The linear algorithms presented above work fine with noisy data, but have no way to take advantage of data that includes its own estimate of the noise level. In the most general case, each element of the data matrix $X$ has a corresponding RMS error estimate $\delta X$, with values $\rightarrow\infty$ used to indicate missing data. In practice, it is convenient to replace $\delta X$ with a matrix of weights $W$ where zero values indicate missing data. For data with Gaussian errors, $X_{ij} \pm \delta X_{ij}$, the appropriate weight is usually the inverse variance $I \equiv \delta X_{ij}^{-2}$.

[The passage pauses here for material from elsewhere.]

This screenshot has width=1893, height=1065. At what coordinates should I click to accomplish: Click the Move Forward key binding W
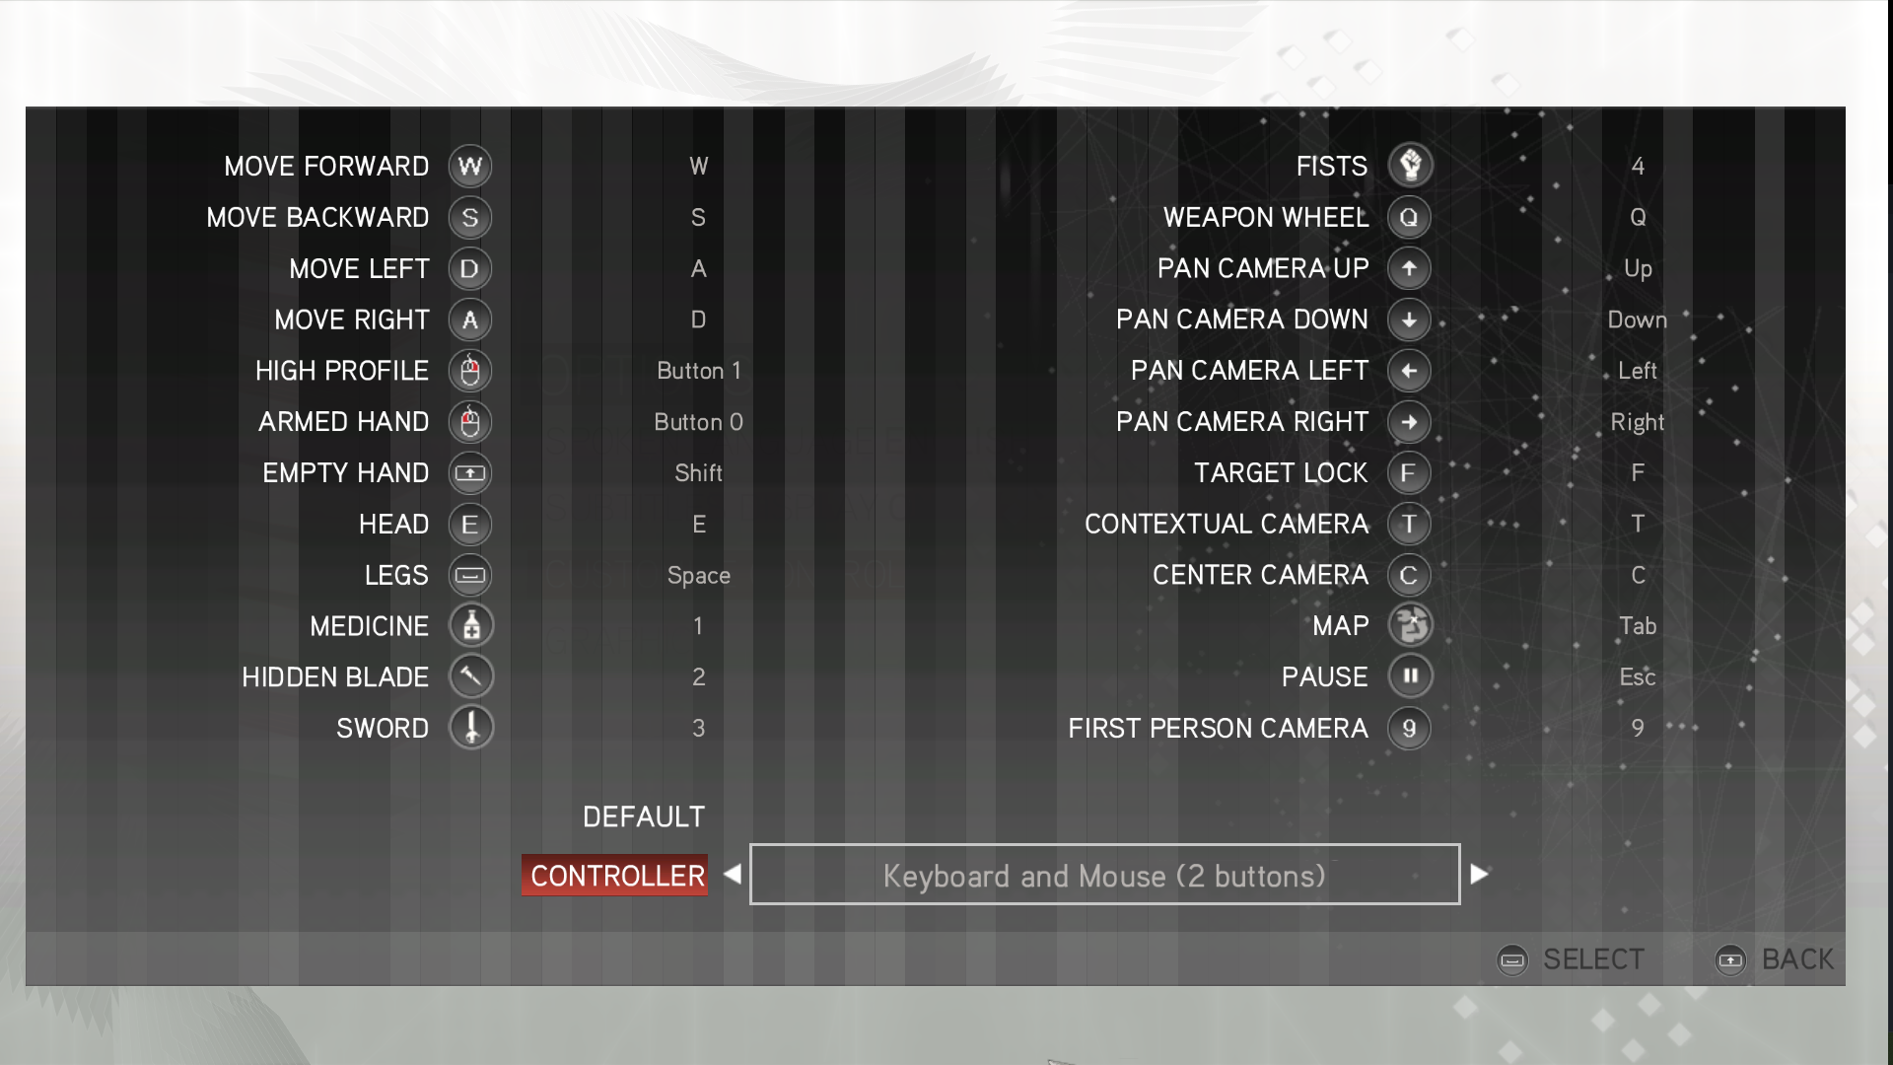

Delchambre 2015 reviews several approaches for calculating principal components of weighted data, and proposes a new scheme where, instead of subtracting the usual mean, we subtract a weighted mean, $$ \mu_j = \frac{\sum_{i=1}^N W_{ij} X_{ij}}{\sum_{i=1}^N W_{ij}} \; , $$ with $W = \sqrt{I}$, and, instead of decomposing $C = X^T X$, we decompose $$ C = \frac{(W X)^T (W X)}{W^T W} \; . $$

The class below implements this scheme following the same API as the sklearn PCA class:

In [19]:

# Use scipy.linalg.eigh instead of np.linalg.eigh since it allows us to only
# find the eigenvectors with the largest eigenvalues.
import scipy.linalg

class WeightedPCA(object):
    """Implements the weighted PCA scheme of Delchambre 2015.
    
    See https://arxiv.org/abs/1412.4533 and the more complete implementation
    in https://github.com/jakevdp/wpca.
    """
    def __init__(self, n_components):
        self.n_components = n_components
        
    def prepare(self, X, ivar=None):
        if ivar is None:
            W = np.ones_like(X)
        else:
            assert np.all(ivar >= 0)
            W = np.sqrt(ivar)
        # Calculate the weighted mean of the data using eqn (2).
        self.mu = np.sum(W * X, axis=0) / np.sum(W, axis=0)
        # Subtract the weighted mean from the data.
        X = X - self.mu
        # Apply weights to the (mean subtracted) data.
        X *= W
        return X, W

    def fit(self, X, ivar=None):
        X, W = self.prepare(X, ivar)
        # Calculate the weighted covariance.
        C = np.dot(X.T, X)
        C /= np.dot(W.T, W)
        # Find the eigenvectors and eigenvalues of C.
        _, D = X.shape
        evals, evecs = scipy.linalg.eigh(C, eigvals=(D - self.n_components, D - 1))
        # Save the results.
        self.components_ = evecs[:, ::-1].T
        return self
        
    def transform(self, X, ivar=None):
        X, W = self.prepare(X, ivar)
        N, _ = X.shape
        Y = np.zeros((N, self.n_components))
        for i in range(N):
            cW = self.components_ * W[i]
            cWX = np.dot(cW, X[i])
            cWc = np.dot(cW, cW.T)
            Y[i] = np.linalg.solve(cWc, cWX)
        return Y
    
    def inverse_transform(self, X):
        return self.mu + np.dot(X, self.components_)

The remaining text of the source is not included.